On dit que le Roi a quelque regret du départ de Canaples : il avoit un régiment, il a été cassé ; il a demandé dix abbayes, on les lui a toutes refusées ; il a demandé cette campagne d’être aide de camp, on lui refuse. Sur cela il écrit à son frère aîné[2] une lettre pleine de désespoir et de respect tout ensemble pour Sa Maiesté : il s’en va sur le vaisseau du duc d’York[3], qui l’aime et l’estime : voilà l’histoire un peu plus en détail.

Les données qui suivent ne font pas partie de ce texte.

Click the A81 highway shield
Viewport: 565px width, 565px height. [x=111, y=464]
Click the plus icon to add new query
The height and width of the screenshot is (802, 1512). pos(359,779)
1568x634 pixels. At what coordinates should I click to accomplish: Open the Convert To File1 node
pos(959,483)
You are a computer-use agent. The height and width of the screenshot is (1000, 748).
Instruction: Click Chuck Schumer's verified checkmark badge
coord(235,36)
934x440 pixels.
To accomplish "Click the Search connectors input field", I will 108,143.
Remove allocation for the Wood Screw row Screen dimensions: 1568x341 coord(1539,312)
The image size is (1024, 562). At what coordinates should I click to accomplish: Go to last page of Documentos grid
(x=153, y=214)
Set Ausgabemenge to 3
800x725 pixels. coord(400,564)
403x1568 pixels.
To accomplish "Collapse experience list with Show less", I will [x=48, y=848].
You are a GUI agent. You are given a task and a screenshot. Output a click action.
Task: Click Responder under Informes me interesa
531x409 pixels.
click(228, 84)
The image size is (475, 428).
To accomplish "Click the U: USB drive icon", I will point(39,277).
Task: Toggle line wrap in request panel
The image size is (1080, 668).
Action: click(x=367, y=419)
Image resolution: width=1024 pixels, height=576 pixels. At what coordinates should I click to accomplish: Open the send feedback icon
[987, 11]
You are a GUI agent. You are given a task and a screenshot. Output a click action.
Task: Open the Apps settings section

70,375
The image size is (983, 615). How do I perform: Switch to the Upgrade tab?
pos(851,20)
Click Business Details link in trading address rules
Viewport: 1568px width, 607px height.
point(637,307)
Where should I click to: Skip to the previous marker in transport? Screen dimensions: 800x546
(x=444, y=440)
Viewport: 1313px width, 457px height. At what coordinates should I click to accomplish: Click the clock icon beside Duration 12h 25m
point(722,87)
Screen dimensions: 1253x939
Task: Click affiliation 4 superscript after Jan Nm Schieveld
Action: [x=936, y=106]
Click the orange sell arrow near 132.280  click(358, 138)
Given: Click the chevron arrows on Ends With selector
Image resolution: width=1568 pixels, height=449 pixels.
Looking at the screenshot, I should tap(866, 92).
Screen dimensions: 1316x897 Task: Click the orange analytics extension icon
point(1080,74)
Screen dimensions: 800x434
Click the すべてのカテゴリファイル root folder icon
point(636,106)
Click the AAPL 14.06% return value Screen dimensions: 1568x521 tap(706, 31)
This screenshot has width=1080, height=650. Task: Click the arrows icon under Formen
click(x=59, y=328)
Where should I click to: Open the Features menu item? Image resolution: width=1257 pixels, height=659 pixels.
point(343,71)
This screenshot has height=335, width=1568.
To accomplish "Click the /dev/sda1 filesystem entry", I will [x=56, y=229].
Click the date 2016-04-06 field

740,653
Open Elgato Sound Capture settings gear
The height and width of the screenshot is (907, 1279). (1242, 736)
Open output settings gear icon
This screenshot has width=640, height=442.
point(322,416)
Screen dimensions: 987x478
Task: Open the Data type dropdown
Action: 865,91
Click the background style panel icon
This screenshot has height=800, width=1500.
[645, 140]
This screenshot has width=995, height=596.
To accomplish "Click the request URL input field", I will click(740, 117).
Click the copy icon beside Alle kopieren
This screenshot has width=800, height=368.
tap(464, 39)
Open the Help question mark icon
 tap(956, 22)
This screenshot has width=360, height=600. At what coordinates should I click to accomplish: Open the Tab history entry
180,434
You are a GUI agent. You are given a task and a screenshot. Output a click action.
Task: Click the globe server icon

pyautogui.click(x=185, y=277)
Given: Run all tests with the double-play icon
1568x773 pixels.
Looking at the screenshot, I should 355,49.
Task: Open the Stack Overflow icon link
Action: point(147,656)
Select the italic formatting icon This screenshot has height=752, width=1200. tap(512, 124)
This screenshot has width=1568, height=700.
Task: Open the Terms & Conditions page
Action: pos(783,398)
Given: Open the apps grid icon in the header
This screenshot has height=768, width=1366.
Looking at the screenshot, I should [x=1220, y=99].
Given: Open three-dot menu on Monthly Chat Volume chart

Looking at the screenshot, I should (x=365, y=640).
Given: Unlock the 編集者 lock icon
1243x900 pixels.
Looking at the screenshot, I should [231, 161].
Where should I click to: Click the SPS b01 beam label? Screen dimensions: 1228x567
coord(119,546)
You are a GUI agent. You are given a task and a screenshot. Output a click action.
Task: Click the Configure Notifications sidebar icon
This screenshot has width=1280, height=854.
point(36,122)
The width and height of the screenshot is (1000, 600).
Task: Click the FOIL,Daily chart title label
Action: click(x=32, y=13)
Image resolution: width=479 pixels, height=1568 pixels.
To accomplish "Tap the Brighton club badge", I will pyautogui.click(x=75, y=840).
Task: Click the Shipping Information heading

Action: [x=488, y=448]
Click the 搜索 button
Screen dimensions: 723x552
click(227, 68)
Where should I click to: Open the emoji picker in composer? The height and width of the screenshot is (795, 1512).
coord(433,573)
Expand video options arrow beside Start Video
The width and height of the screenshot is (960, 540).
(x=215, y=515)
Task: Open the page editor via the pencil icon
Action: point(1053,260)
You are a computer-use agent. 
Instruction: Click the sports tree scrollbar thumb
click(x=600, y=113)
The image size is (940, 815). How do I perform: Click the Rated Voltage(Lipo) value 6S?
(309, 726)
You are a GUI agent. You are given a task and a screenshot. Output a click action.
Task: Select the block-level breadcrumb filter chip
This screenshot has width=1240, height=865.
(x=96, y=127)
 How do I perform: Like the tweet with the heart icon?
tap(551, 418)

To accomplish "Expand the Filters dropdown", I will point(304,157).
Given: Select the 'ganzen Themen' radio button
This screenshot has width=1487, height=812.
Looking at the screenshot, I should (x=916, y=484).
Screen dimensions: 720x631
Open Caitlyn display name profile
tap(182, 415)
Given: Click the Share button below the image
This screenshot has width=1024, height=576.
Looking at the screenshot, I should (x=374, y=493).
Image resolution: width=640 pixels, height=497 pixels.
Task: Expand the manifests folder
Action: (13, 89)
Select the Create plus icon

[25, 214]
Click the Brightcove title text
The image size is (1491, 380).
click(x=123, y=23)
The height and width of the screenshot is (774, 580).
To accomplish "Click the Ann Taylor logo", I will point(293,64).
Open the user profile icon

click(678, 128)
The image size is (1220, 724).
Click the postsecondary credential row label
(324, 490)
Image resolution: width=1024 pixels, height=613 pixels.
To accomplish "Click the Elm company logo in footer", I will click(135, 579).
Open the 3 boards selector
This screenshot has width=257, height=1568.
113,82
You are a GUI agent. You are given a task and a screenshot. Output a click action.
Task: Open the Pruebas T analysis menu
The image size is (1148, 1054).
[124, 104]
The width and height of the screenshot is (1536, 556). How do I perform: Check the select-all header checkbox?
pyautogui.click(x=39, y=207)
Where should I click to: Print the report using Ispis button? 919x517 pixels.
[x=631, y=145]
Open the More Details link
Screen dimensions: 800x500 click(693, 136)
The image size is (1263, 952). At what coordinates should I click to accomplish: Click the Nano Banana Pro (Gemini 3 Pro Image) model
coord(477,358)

L’abbé est très-content de votre lettre, et la Mousse aussi. On ne parle plus que de guerre et de partir : tout le monde est triste, tout le monde est ému. Je ne saurois que faire aux nouvelles que vous avez perdues, en perdant ma pauvre lettre.

Le maréchal de Gramont étoit l’autre jour si transporté de la beauté d’un sermon de Bourdaloue[4], qu’il s’écria tout haut en un endroit : « Mordieu, il a raison ! » Madame s’éclata de rire, et le sermon en fut tellement interrompu, qu’on ne savoit ce qui en arriveroit. Je ne crois pas, de la façon dont vous me dépeignez vos prédicateurs, que si vous les interrompez, ce soit pour les admirations.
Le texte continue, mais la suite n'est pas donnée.